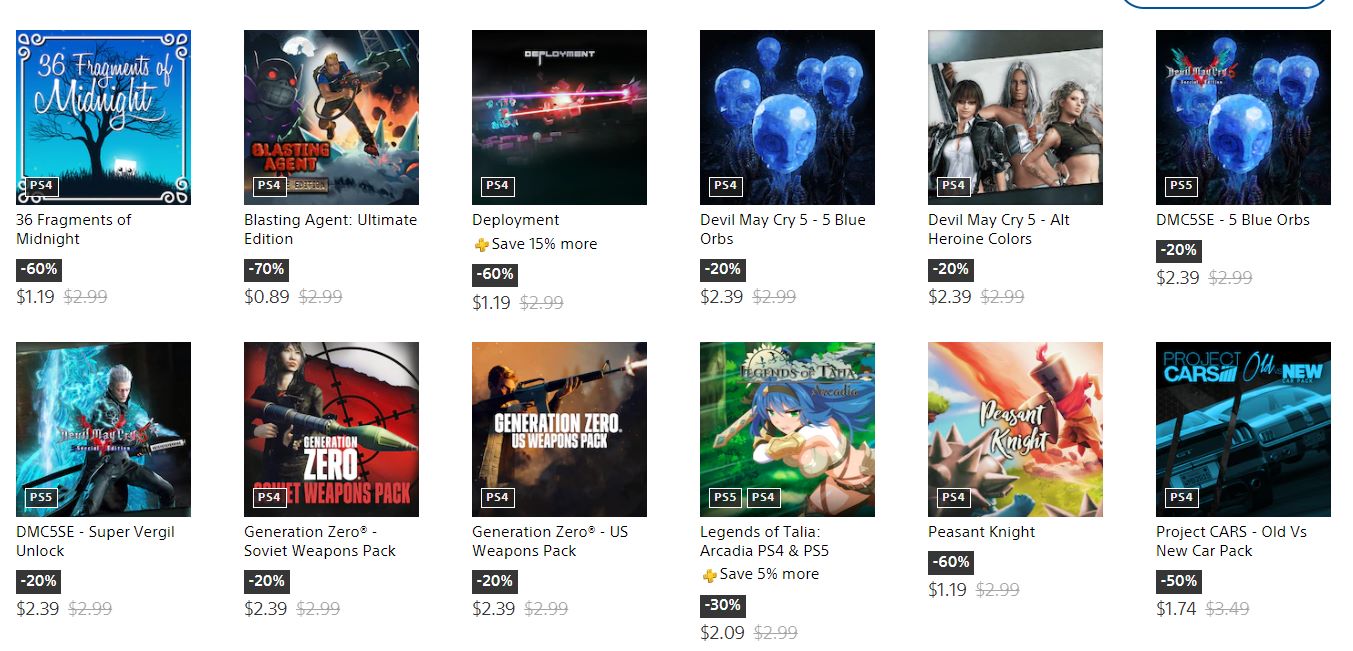The image size is (1353, 651).
Task: Click the -70% discount badge on Blasting Agent
Action: 267,269
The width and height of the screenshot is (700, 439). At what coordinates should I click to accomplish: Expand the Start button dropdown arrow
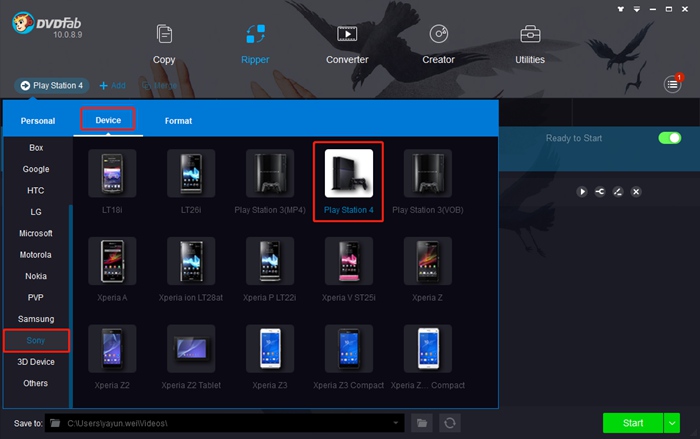[672, 423]
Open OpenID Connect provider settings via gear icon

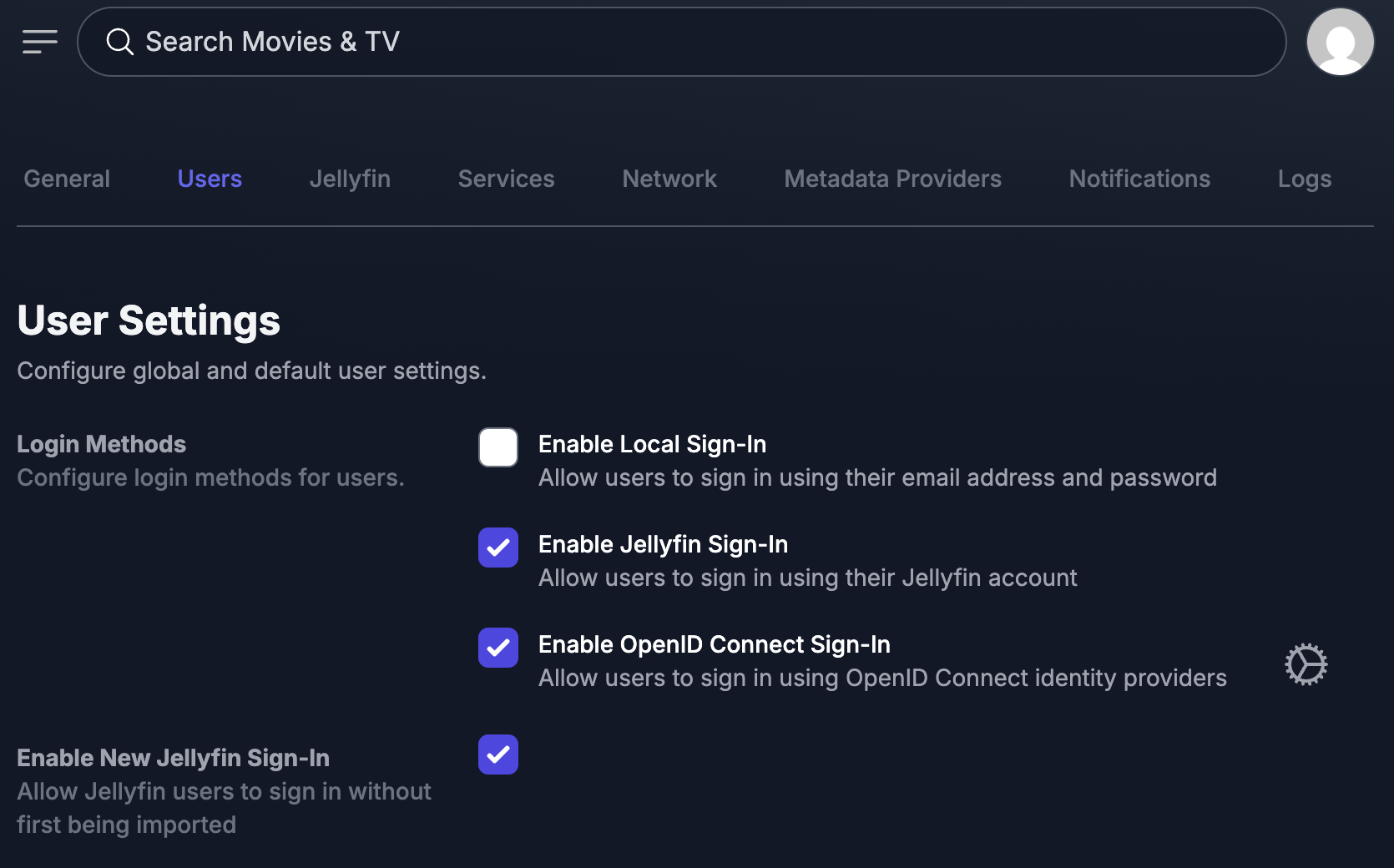(1305, 664)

• TASK DESCRIPTION: Each line from the one containing "The width and" through the last line of the listing is to be given again exactly, with no pictures and no other lines.

• SOLUTION:
The width and height of the screenshot is (700, 439). At what coordinates should I click to accomplish: Expand the Start button dropdown arrow
[672, 423]
Open OpenID Connect provider settings via gear icon

(1305, 664)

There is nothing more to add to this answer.